▶ [What you should do]: Give back an exact copy of the lines in the records below, from the line that has "[Dark mode] (713, 25)" through the line that has "Most Downloaded Files (368, 849)", and nothing besides.

*** Opening Source records ***

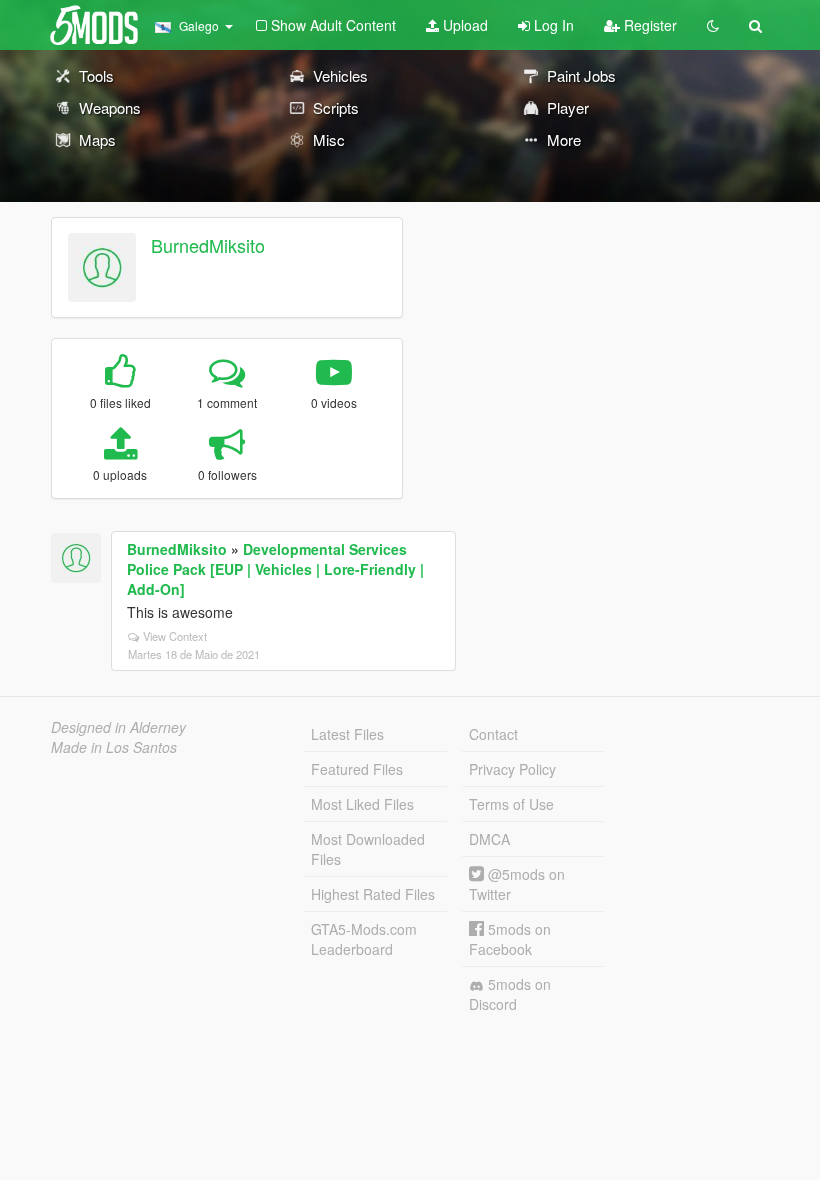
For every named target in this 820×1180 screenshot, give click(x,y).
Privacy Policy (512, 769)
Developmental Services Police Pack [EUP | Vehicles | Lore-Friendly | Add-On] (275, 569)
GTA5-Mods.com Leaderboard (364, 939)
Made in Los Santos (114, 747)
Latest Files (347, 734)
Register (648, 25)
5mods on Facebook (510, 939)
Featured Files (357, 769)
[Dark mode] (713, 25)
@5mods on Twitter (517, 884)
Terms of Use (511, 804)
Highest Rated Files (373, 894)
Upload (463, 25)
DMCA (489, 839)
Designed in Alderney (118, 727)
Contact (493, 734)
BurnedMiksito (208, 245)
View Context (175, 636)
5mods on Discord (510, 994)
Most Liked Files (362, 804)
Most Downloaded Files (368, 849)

*** Closing Source records ***
*** Opening Source records ***

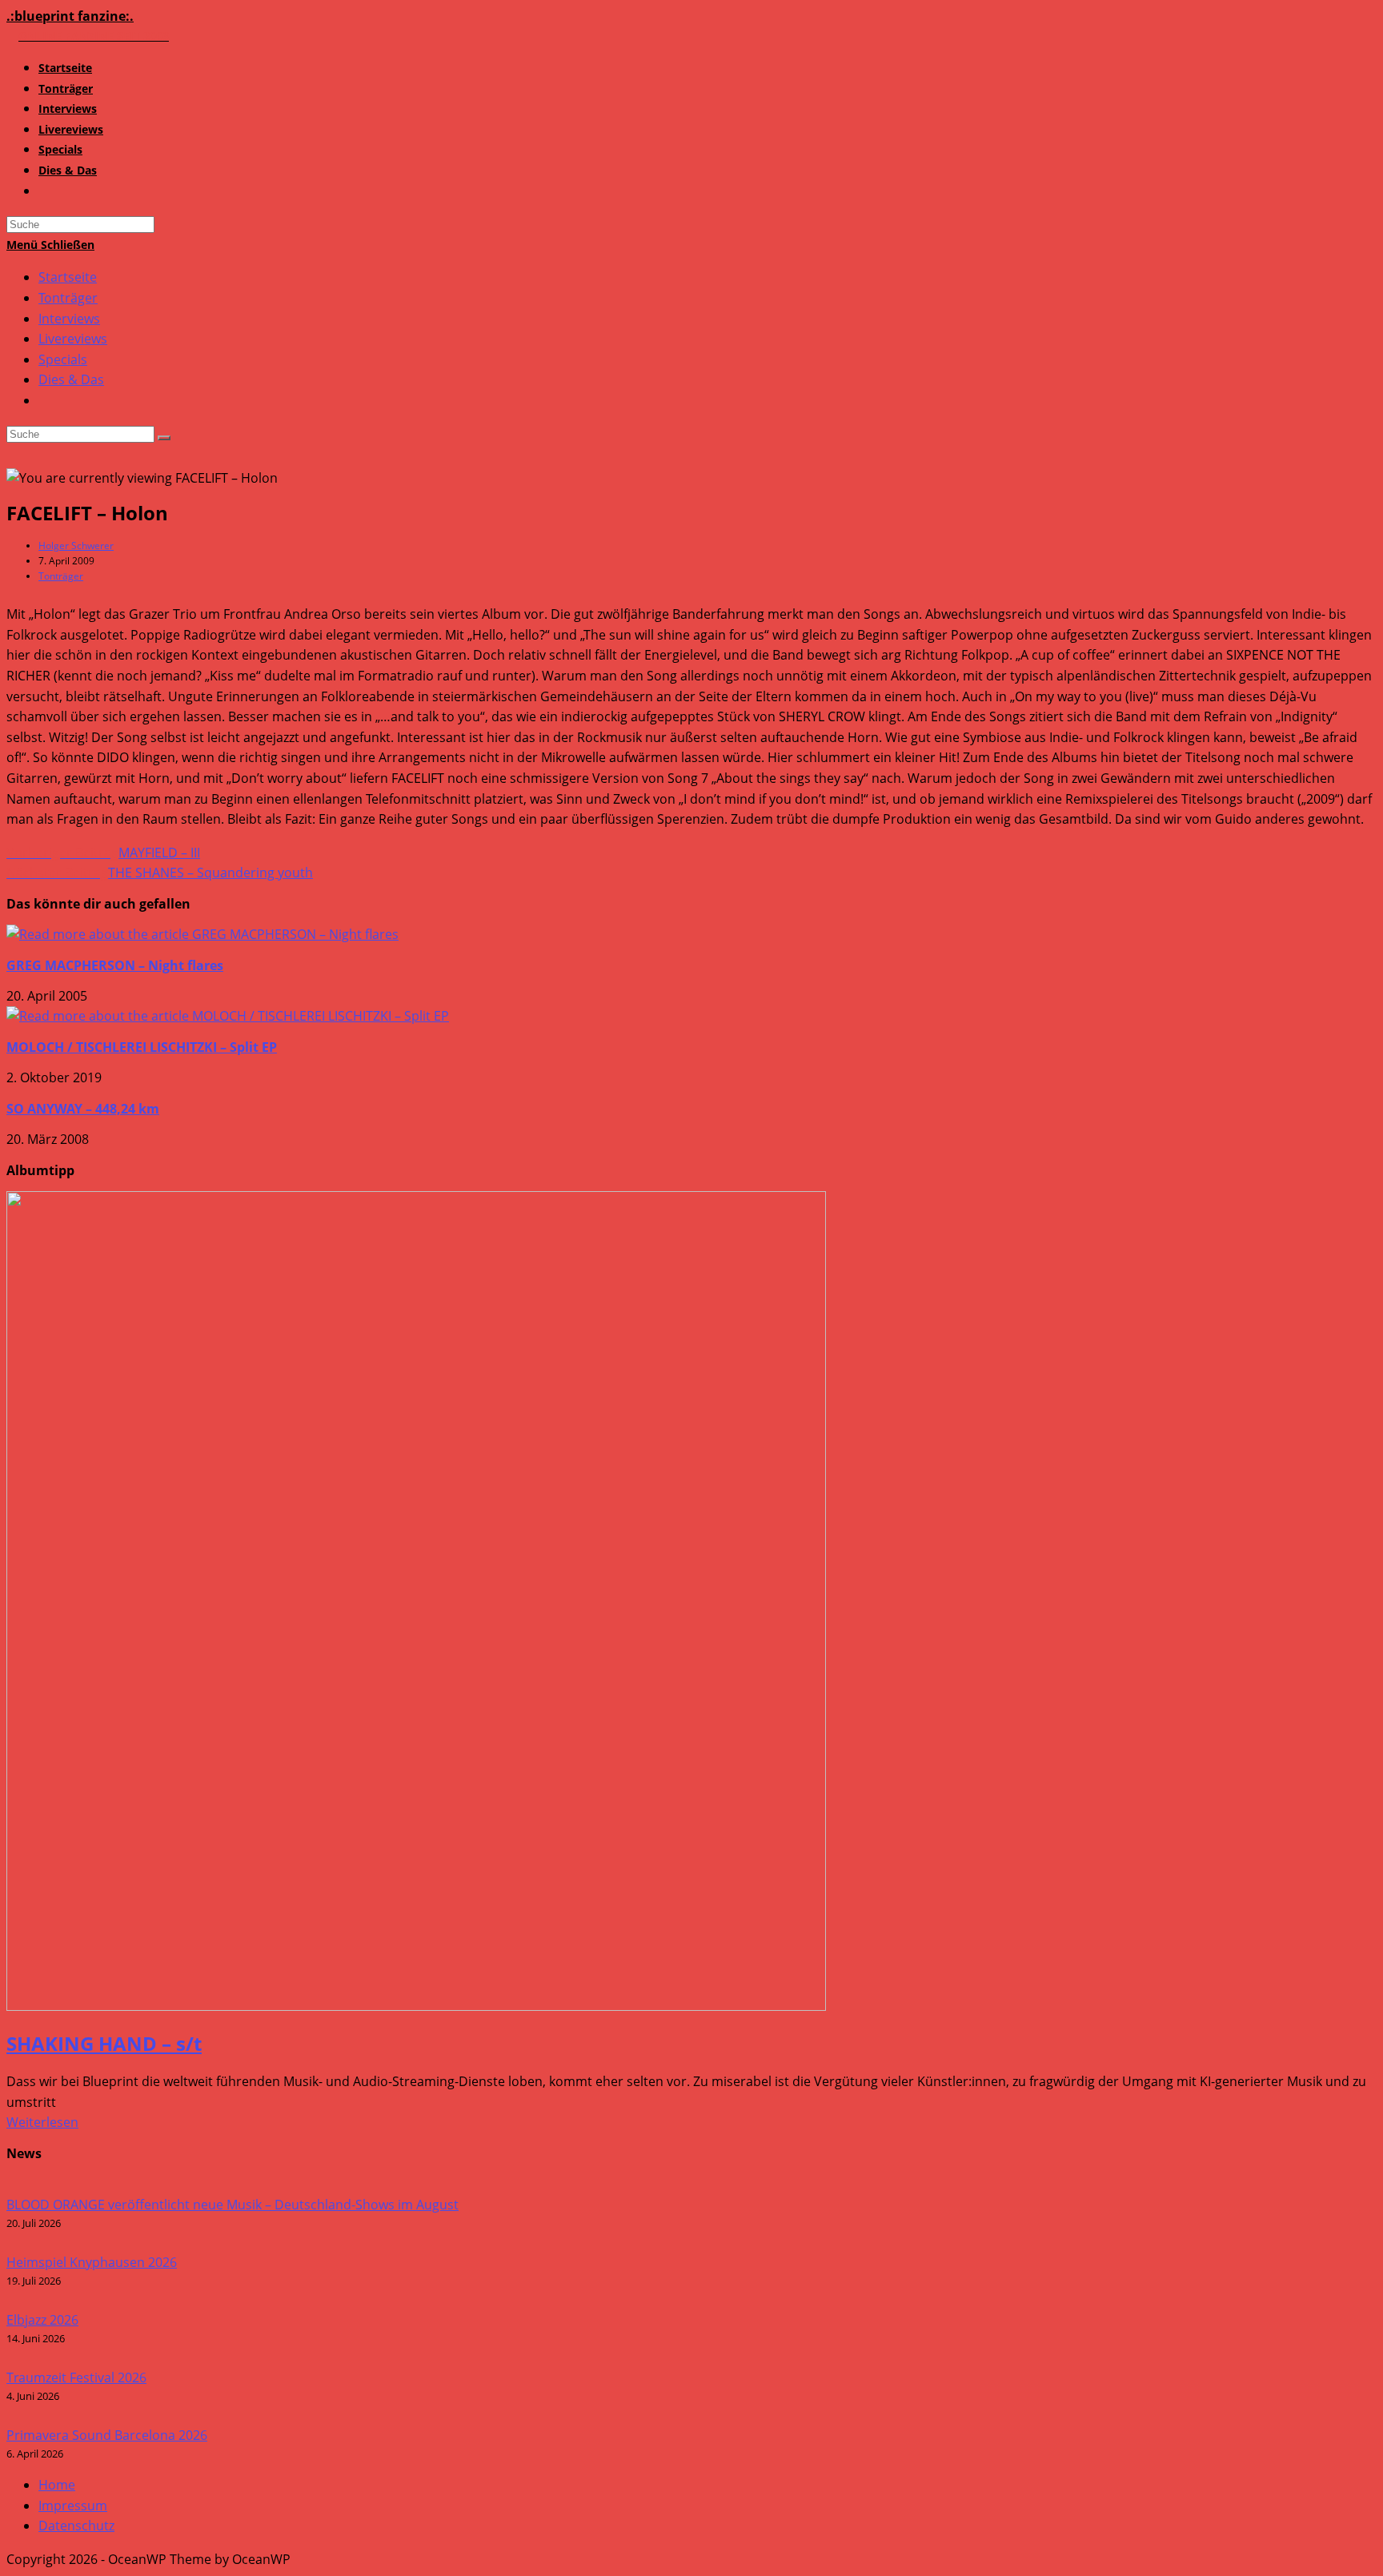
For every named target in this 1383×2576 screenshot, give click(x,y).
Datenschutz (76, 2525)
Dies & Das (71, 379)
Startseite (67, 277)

*** Closing Source records ***
*** Opening Source records ***

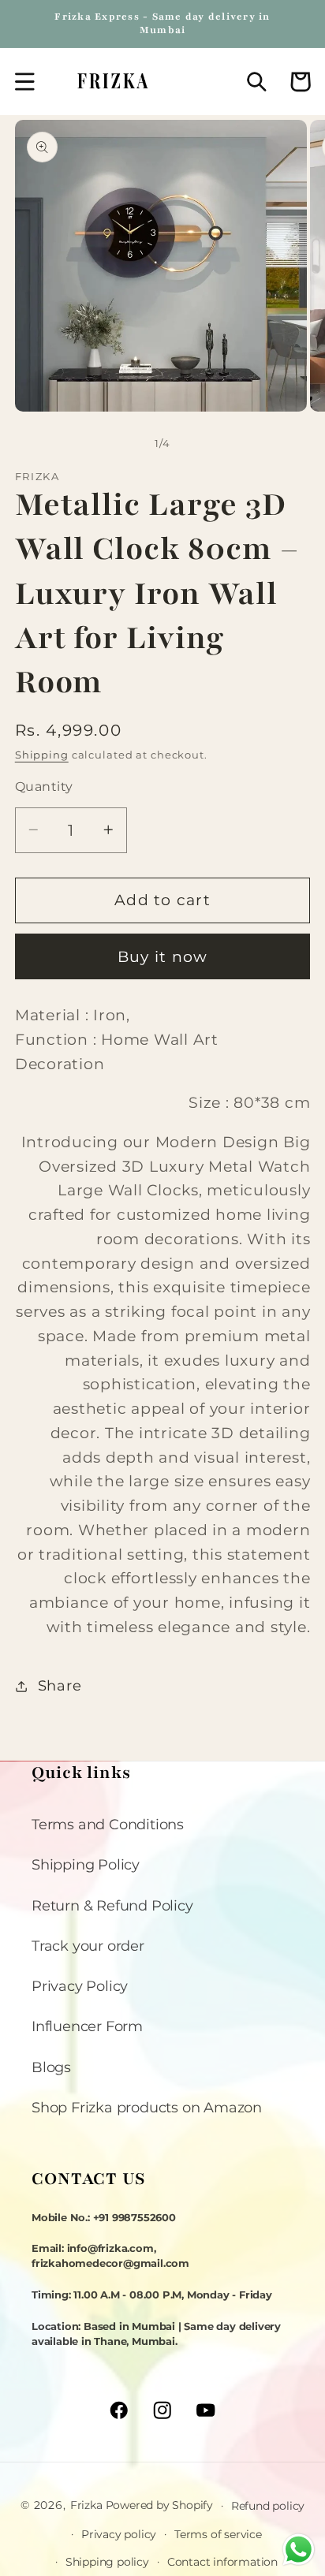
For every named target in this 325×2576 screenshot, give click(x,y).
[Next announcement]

*** Closing Source records ***

▶ [Exercise answer]:
[Dark mode] (713, 25)
@5mods on Twitter (517, 884)
Terms of Use (511, 804)
Highest Rated Files (373, 894)
Upload (463, 25)
DMCA (489, 839)
Designed in Alderney (118, 727)
Contact (493, 734)
BurnedMiksito (208, 245)
View Context (175, 636)
5mods on Discord (510, 994)
Most Liked Files (362, 804)
Most Downloaded Files (368, 849)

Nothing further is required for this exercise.